Boulder, CO - 2013
Up until a few years ago, this 4.5-acre property located in a rocky canyon five miles above Boulder, Colorado, was a dense forest of pine and fir trees. But on Labor Day, 2010, the Four Mile Canyon fire scorched this property, and burned 169 homes in the area. Overnight, more than 6,000 acres of surrounding forest was converted into an ashen, lunar landscape.
But the rains came the following spring and grasses returned with brilliance. What were forests were now meadows with granite outcrops and expansive views of the prairie stretching eastward from the Rocky Mountains. But the landscape was not new at all – it was a return to a century before, when forest fires burned unchecked creating vistas of meadows interspersed with trees.

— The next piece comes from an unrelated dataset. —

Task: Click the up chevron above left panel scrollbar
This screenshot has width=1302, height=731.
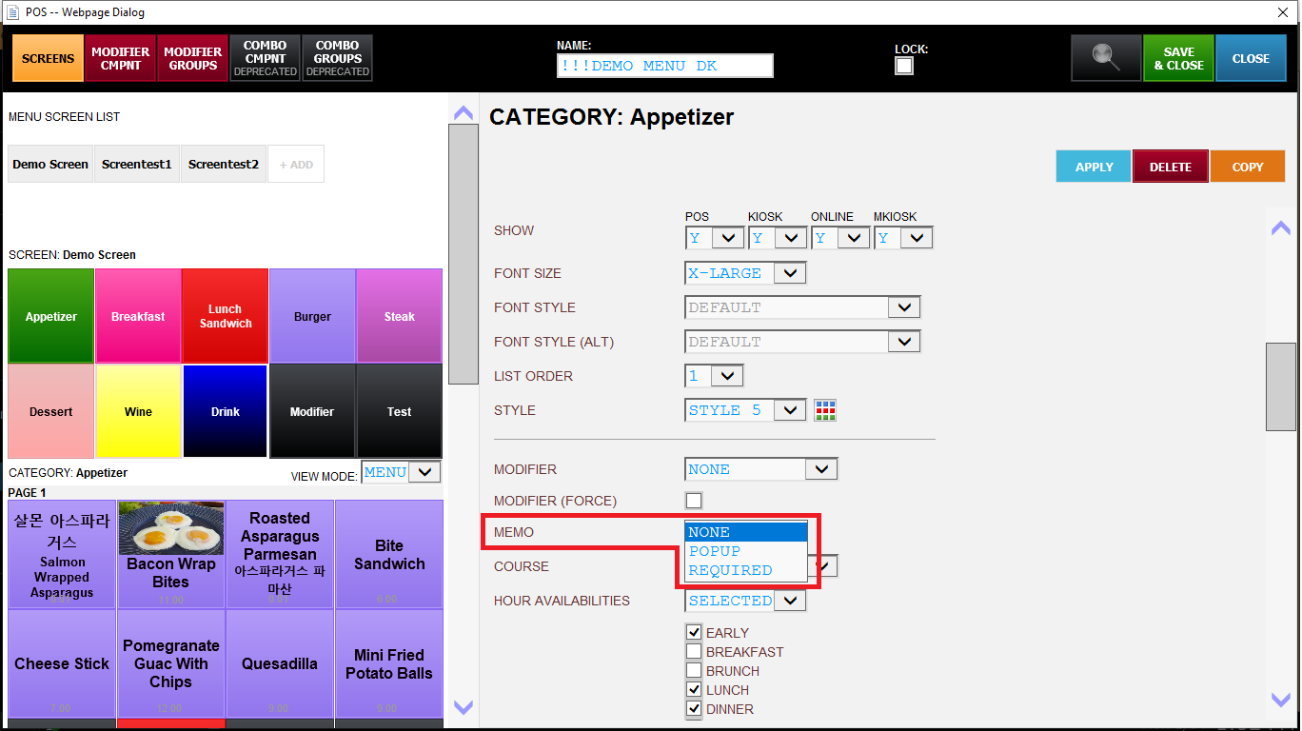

The Sunshine Canyon House rediscovers Colorado’s original landscape and, in the process, creates an architectural language based on the area’s rich history of mining and agriculture. While the home’s gabled roof form and rustic materials recall the area’s early building vernacular, the design seeks to establish a language of its own―reflective of and specific to its current context and geographic location.

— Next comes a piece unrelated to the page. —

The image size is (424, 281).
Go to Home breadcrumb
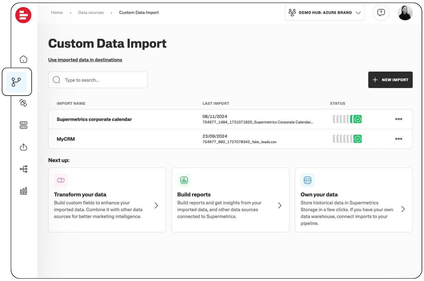pos(57,13)
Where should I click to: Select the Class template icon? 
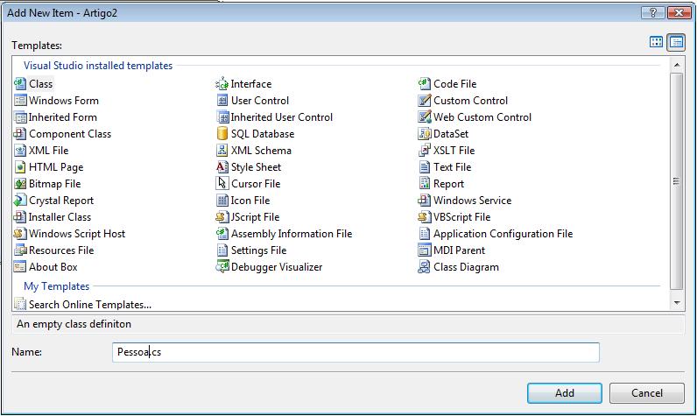[x=21, y=84]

Exposed beams, rusted steel cladding, and industrial-size barn doors visually link the home to the community’s rural roots, but principally serve to create a fire- resistant, maintenance-free structure.
A 3.6kW photo-voltaic array produces 100% of the home's electric energy. Closed cell foam insulation, triple pane windows, and rolling barn door shutters keep the house cool in the summer and warm in the winter. An open floor plan allows daylight and breezes to naturally filter through all sides of the home.